_AIM OF THE TASK_. Show every line in the entries below where the word "computer" appears.

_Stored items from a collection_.
****************

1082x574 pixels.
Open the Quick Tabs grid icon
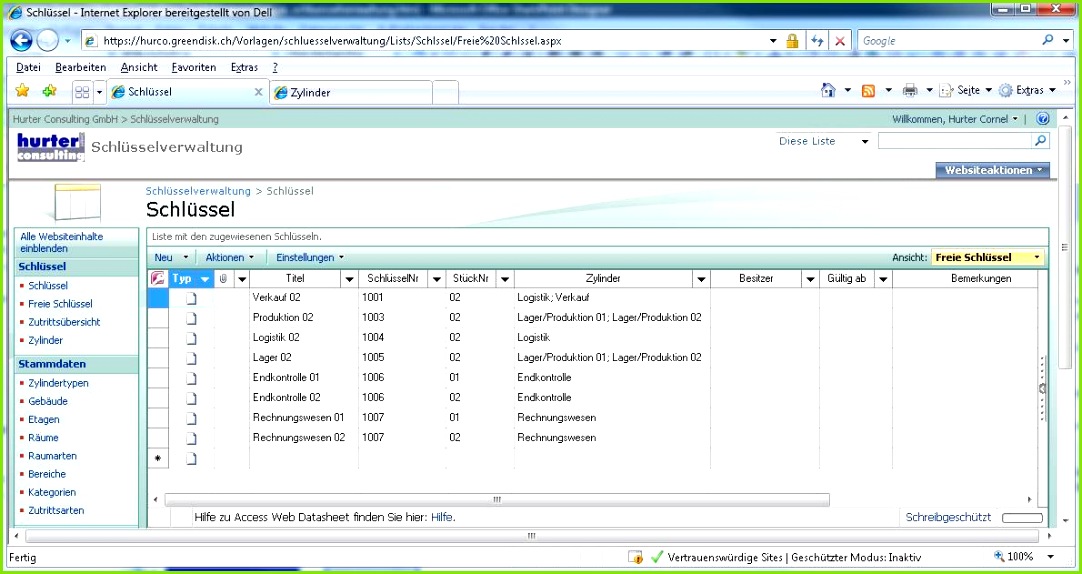82,92
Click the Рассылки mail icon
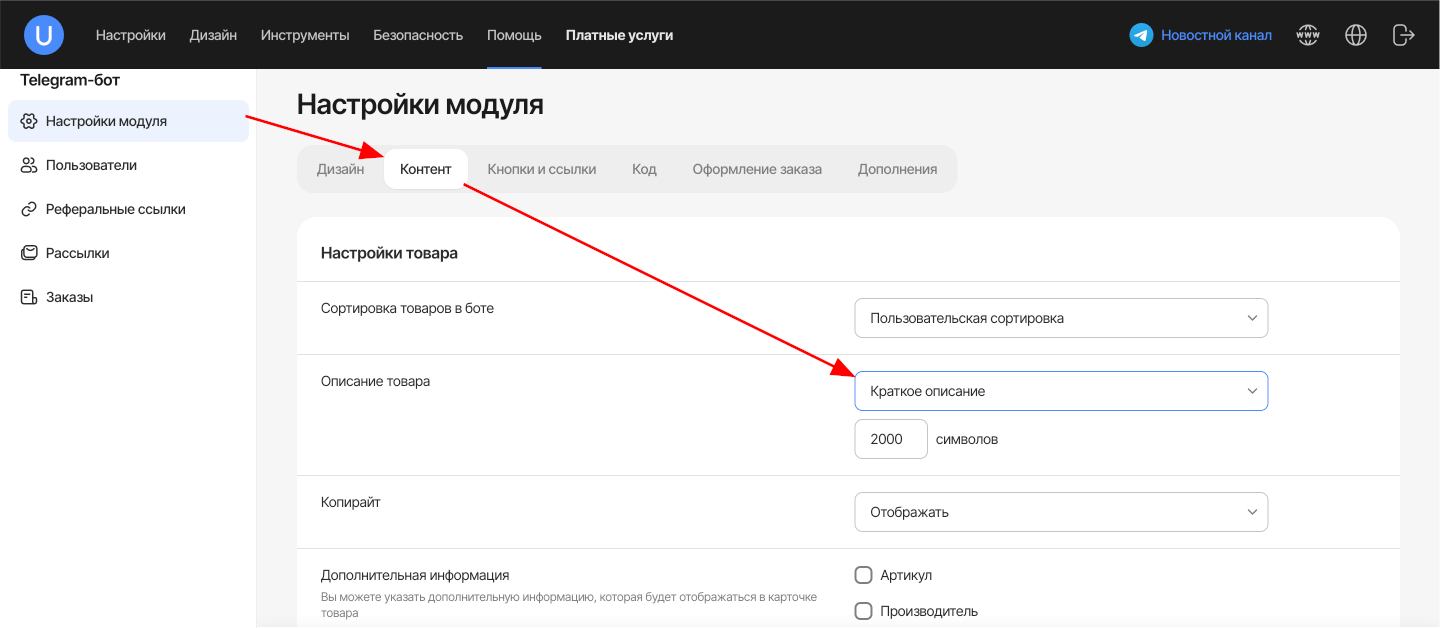Viewport: 1440px width, 628px height. click(x=29, y=253)
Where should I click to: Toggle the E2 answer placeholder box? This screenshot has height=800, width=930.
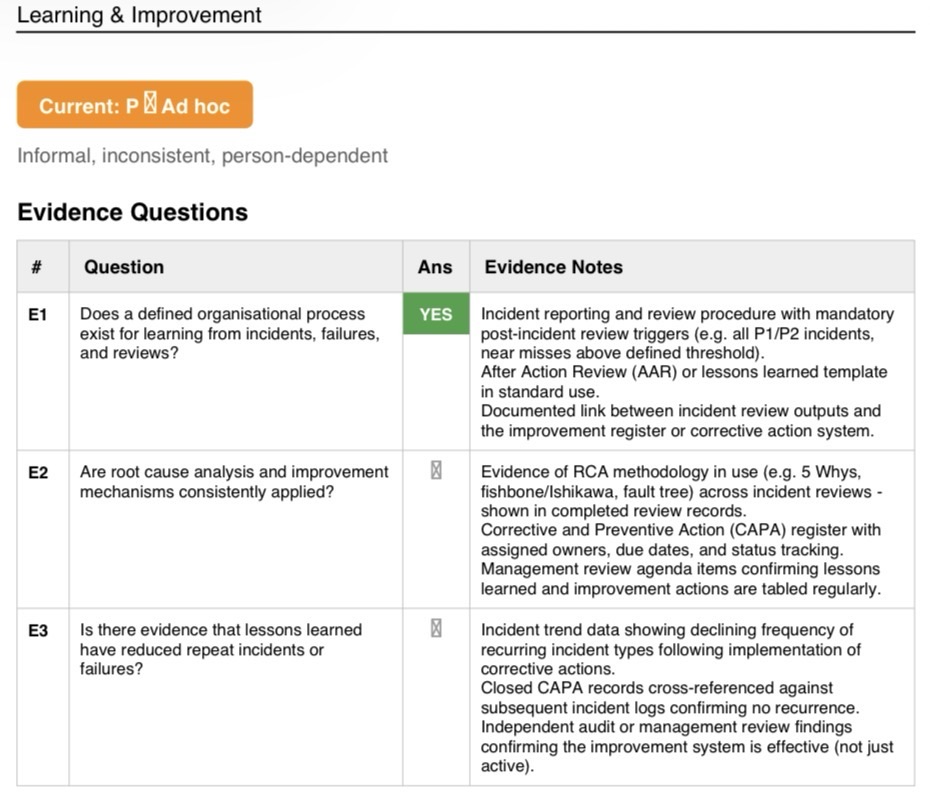click(436, 470)
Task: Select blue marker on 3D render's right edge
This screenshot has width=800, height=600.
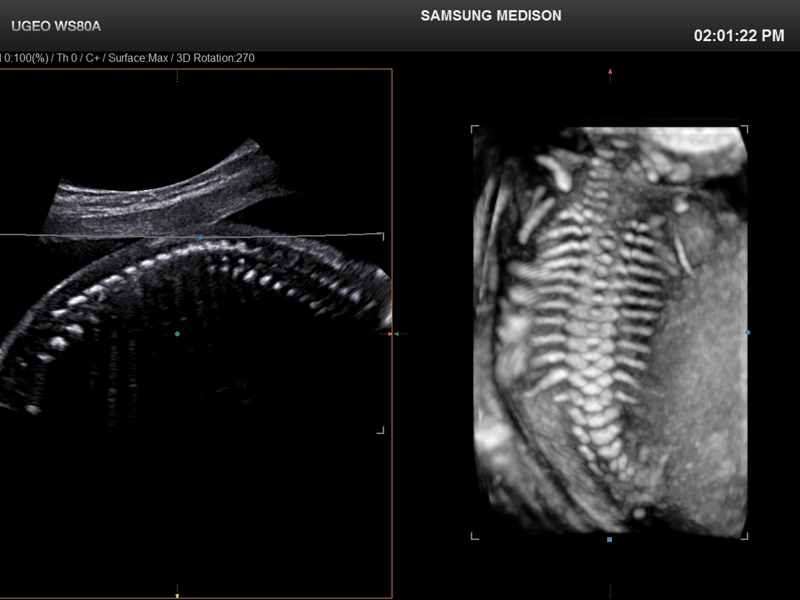Action: 748,332
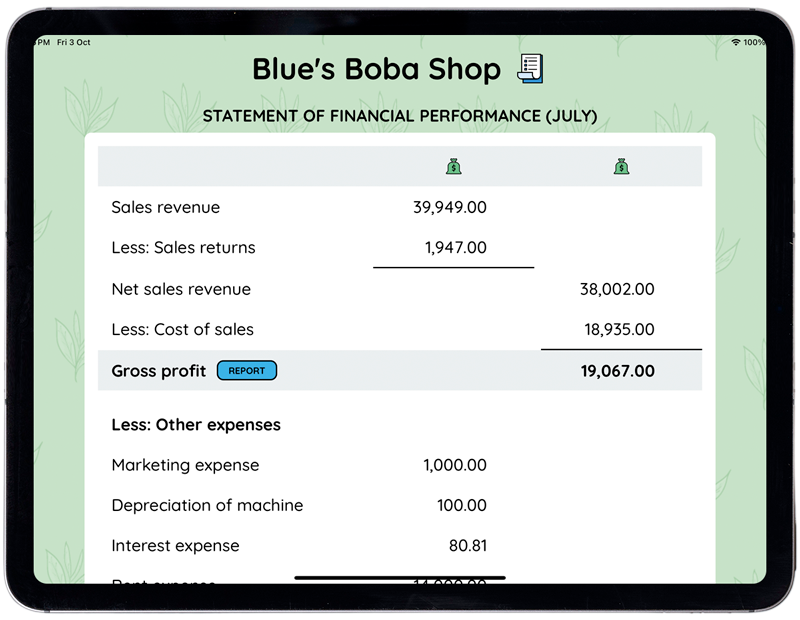Click the receipt icon beside the shop title
The height and width of the screenshot is (620, 800).
tap(530, 69)
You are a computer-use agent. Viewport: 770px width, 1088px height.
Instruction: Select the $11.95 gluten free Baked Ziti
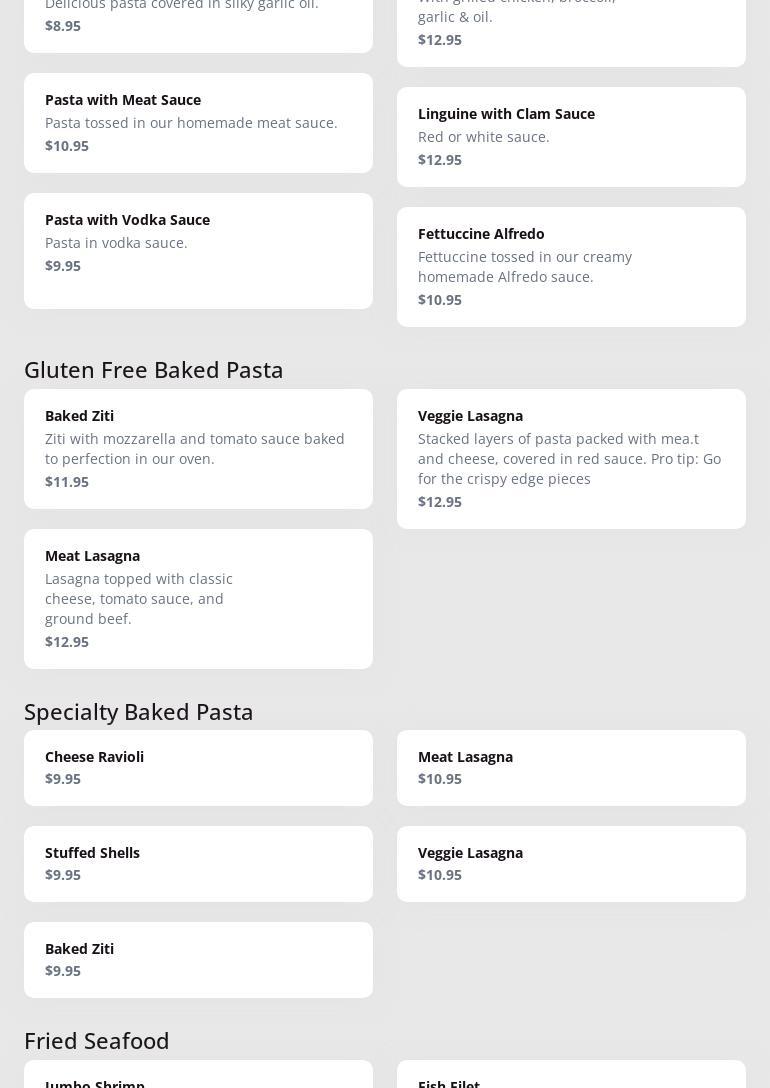[x=198, y=448]
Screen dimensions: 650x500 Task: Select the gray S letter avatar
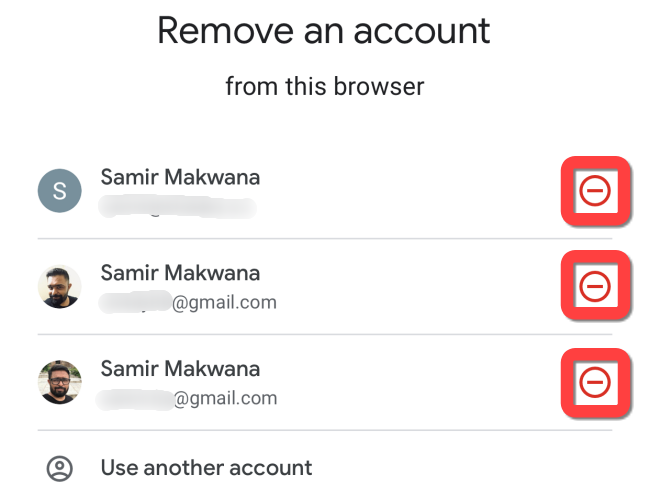[x=59, y=190]
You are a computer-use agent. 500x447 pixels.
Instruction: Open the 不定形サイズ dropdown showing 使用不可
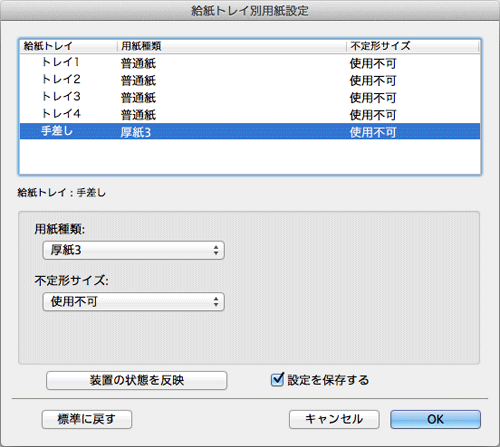pos(133,302)
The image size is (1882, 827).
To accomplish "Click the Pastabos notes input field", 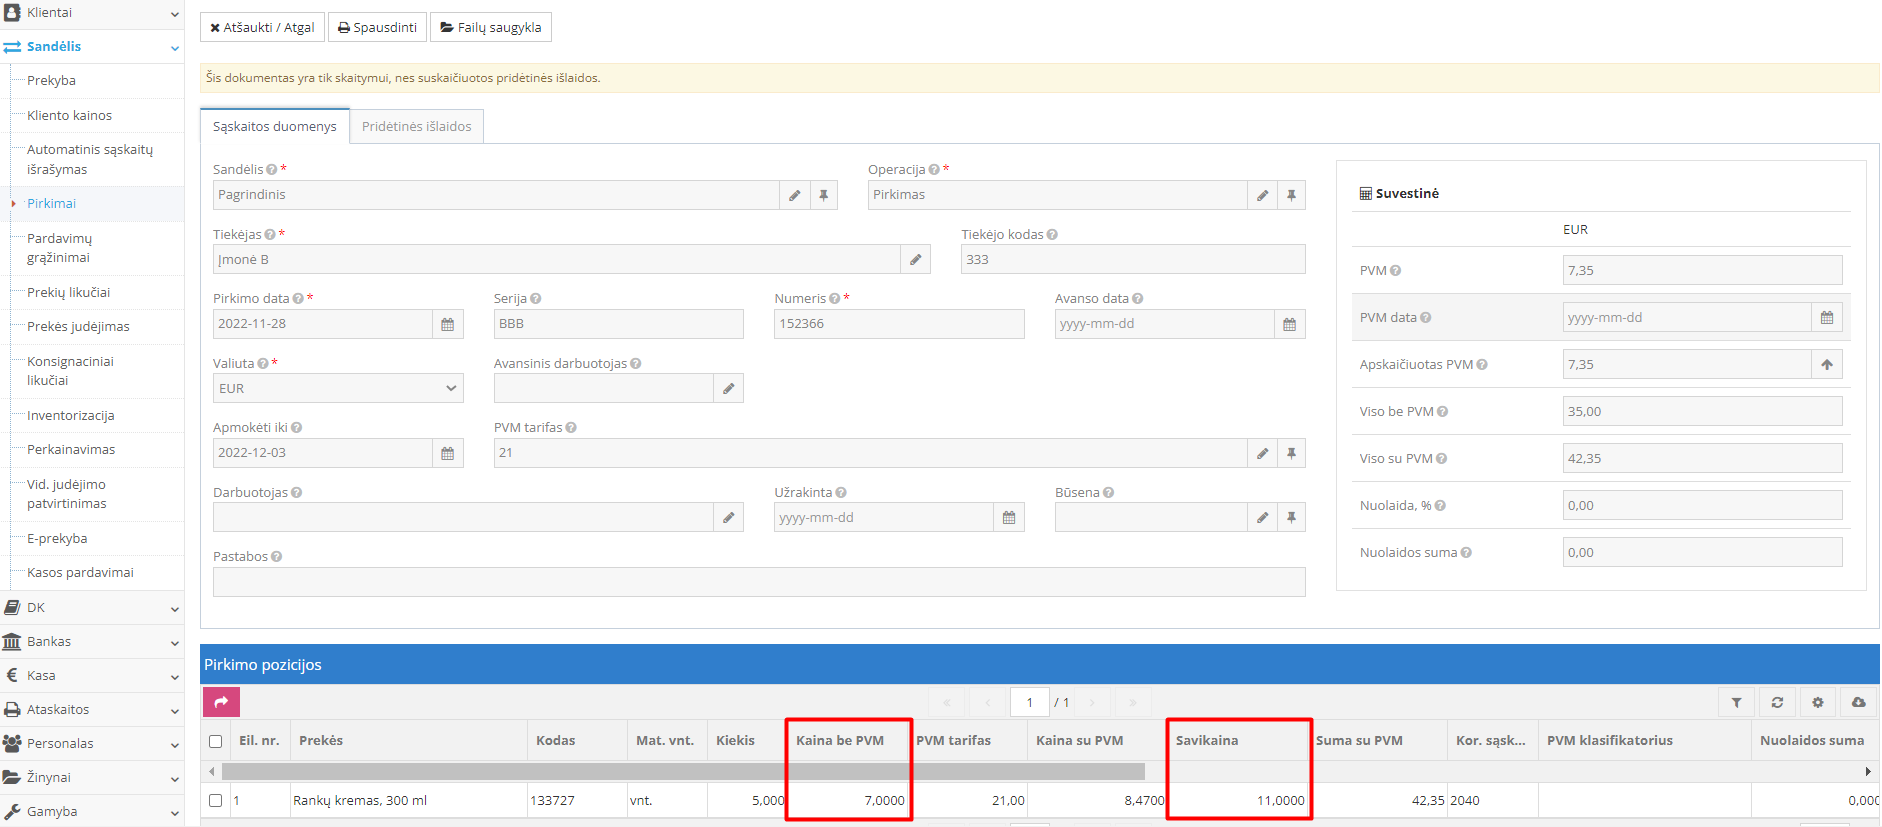I will (758, 582).
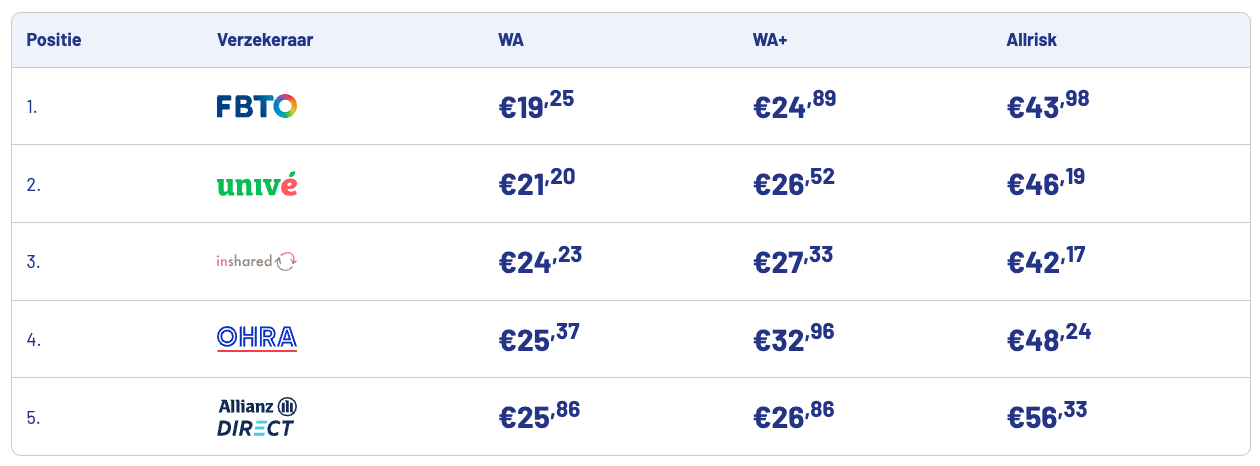This screenshot has height=466, width=1260.
Task: Click the Verzekeraar column header
Action: click(265, 40)
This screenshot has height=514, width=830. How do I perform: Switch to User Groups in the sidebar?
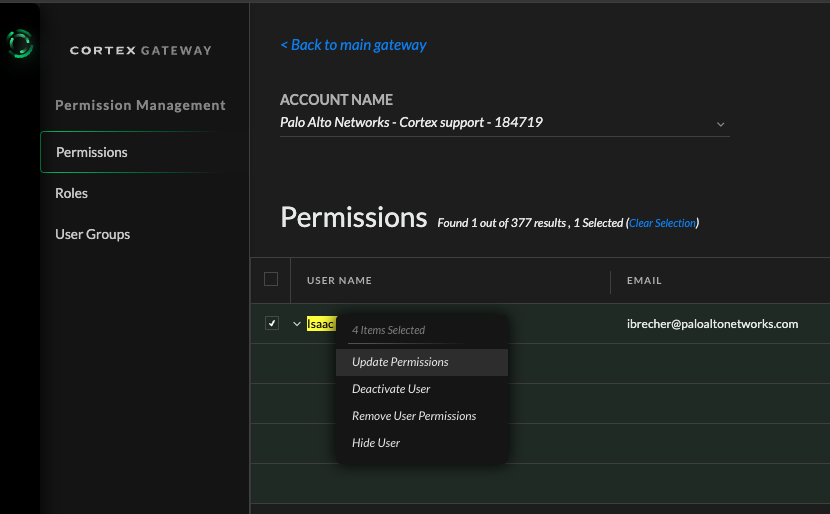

****************

_OUTPUT OF THE TASK_.
You are a computer-use agent. Viewport: 770px width, 1088px height.
You are a computer-use agent. 500x447 pixels.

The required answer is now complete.